PAGE EXCERPT START

Chef Alvin Leung on Engineering the Extreme

What surprises most people is that he did not enter the kitchen through the traditional route. There was no culinary school, no years climbing the brigade. He was an engineer by profession most of life. 

At 65, with Michelin stars, global restaurants and a renowned television persona known around the world, Chef Alvin Leung speaks with the calm assurance of someone who has tested his limits and constantly expanded them.

Growing up in Canada within an Asian household, the prospect of the first-born son becoming a chef was once viewed through a traditional, blue-collar lens, a far cry from the celebrity status chefs enjoy today. It wasn’t until he was 40 that Chef Alvin made the decisive pivot from running his family’s engineering business to opening his first restaurant in 2003.

Chef Alvin

The Engineer in the Kitchen

This technical background is not merely a footnote in his biography. It forms the very framework of his creativity in the kitchen.

“Engineering does help me a lot,” he explains during our conversation. In his view, creativity without practicality is unusable. Every dish at his restaurants is engineered rather than simply created, involving a logical deconstruction of a dish’s DNA, from proteins and textures to the minute balance of sweet, sour, bitter and umami. He rejects the stereotype of engineers as being purely technical minds. “Engineers are creative and practical,” he says. That balance defines his cooking.

He approaches menu development like he would a technical system, with research, logic and structure. He compares the process to how artificial intelligence draws from a vast library of data. His own “library” is Chinese cuisine, layered with history, texture, regional nuance, and medicinal traditions. Add to that his Canadian upbringing and exposure to global food cultures and that forms a fairly extensive culinary database.

PAGE EXCERPT END
EXTRACTED MATERIAL START

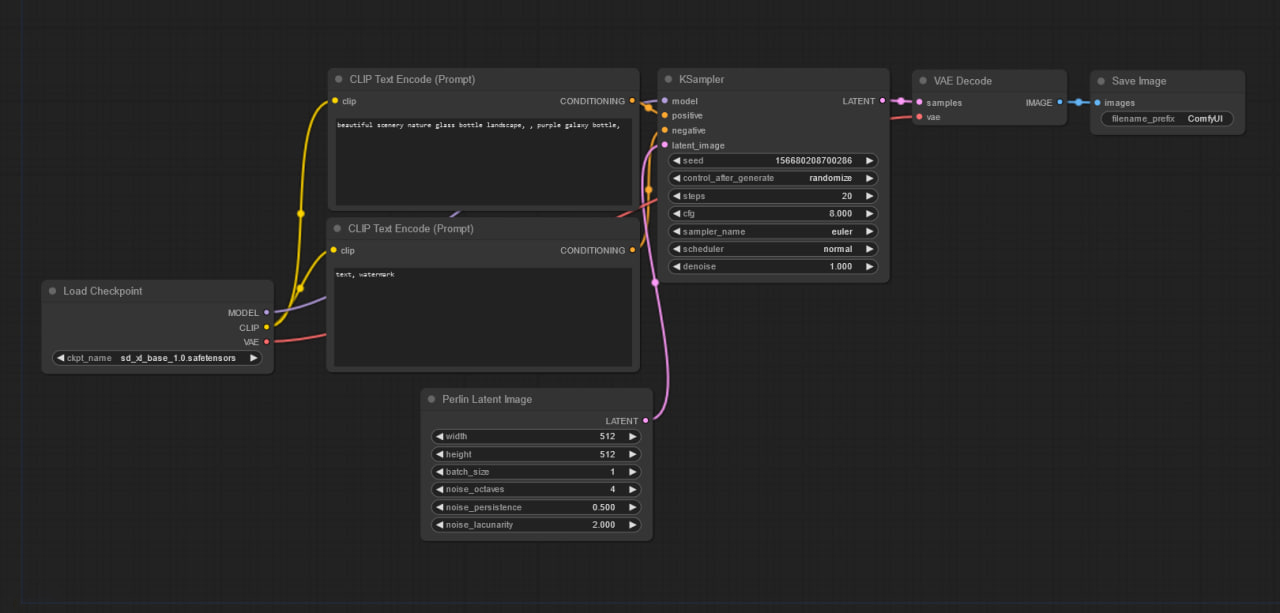Toggle collapse dot on Perlin Latent Image node
The image size is (1280, 613).
tap(432, 400)
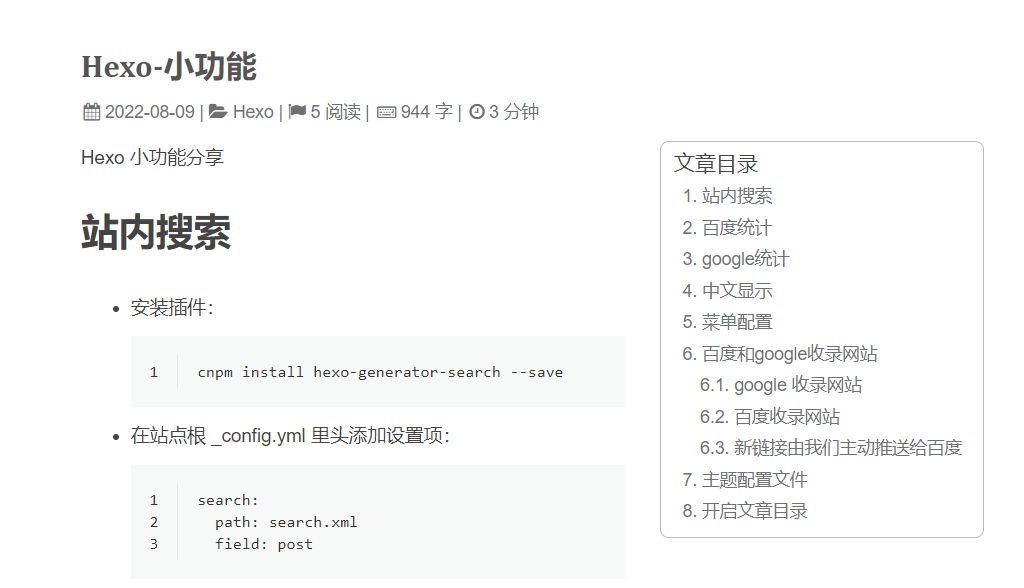Click the flag icon before read count
Image resolution: width=1024 pixels, height=588 pixels.
(x=297, y=112)
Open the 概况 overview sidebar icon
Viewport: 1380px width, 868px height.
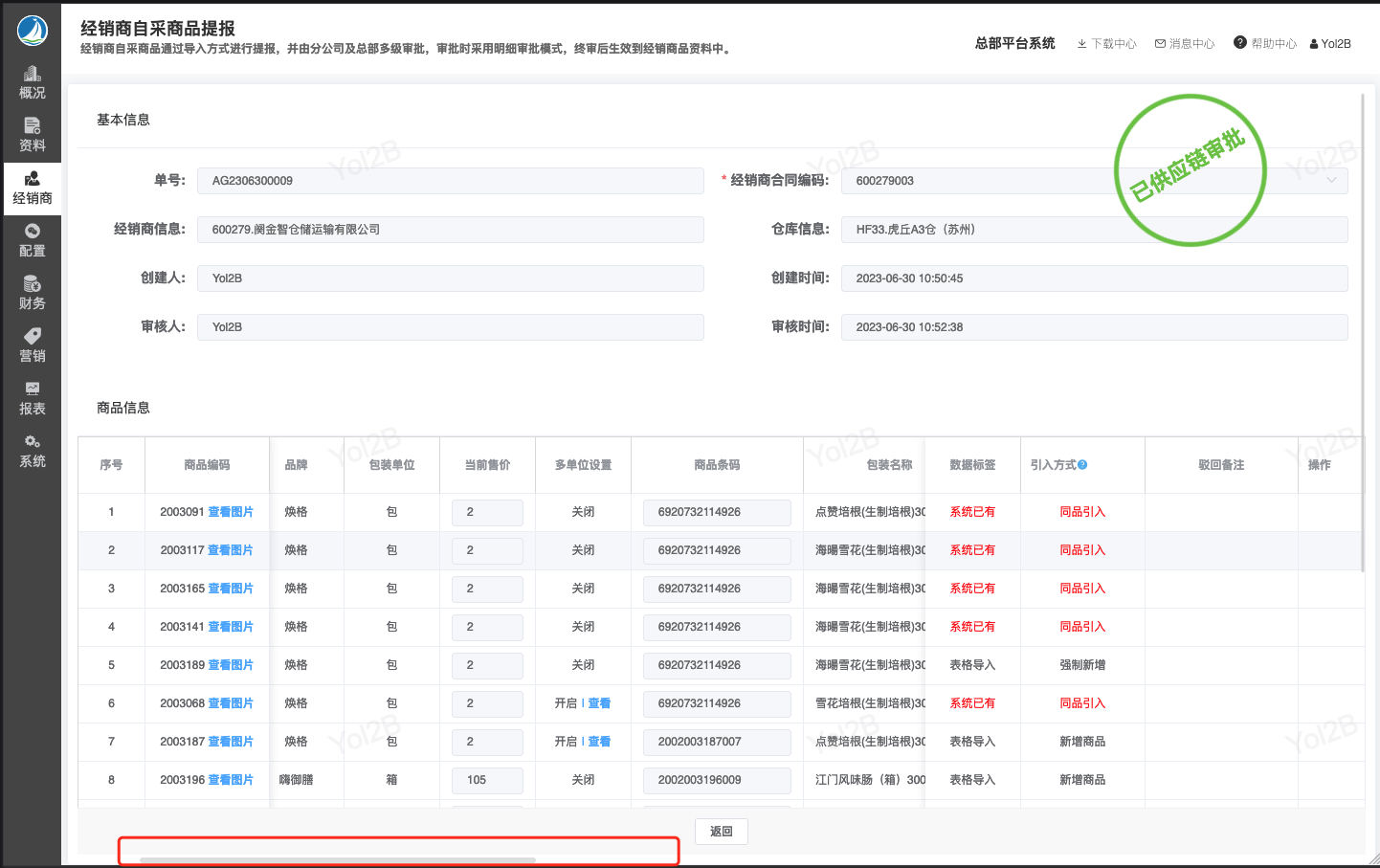point(33,83)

EXTRACTED MATERIAL END

QUESTIONS TO ANSWER:
A - In the Alvin Leung profile, copy the passage starting at "At 65, with" and ending at "restaurant in 2003.", and swap "blue-collar" for "working-class".
B - According to the Alvin Leung profile, in what year did he open his first restaurant?

ANSWERS TO THE TASKS:
A -
At 65, with Michelin stars, global restaurants and a renowned television persona known around the world, Chef Alvin Leung speaks with the calm assurance of someone who has tested his limits and constantly expanded them.

Growing up in Canada within an Asian household, the prospect of the first-born son becoming a chef was once viewed through a traditional, working-class lens, a far cry from the celebrity status chefs enjoy today. It wasn’t until he was 40 that Chef Alvin made the decisive pivot from running his family’s engineering business to opening his first restaurant in 2003.

B - 2003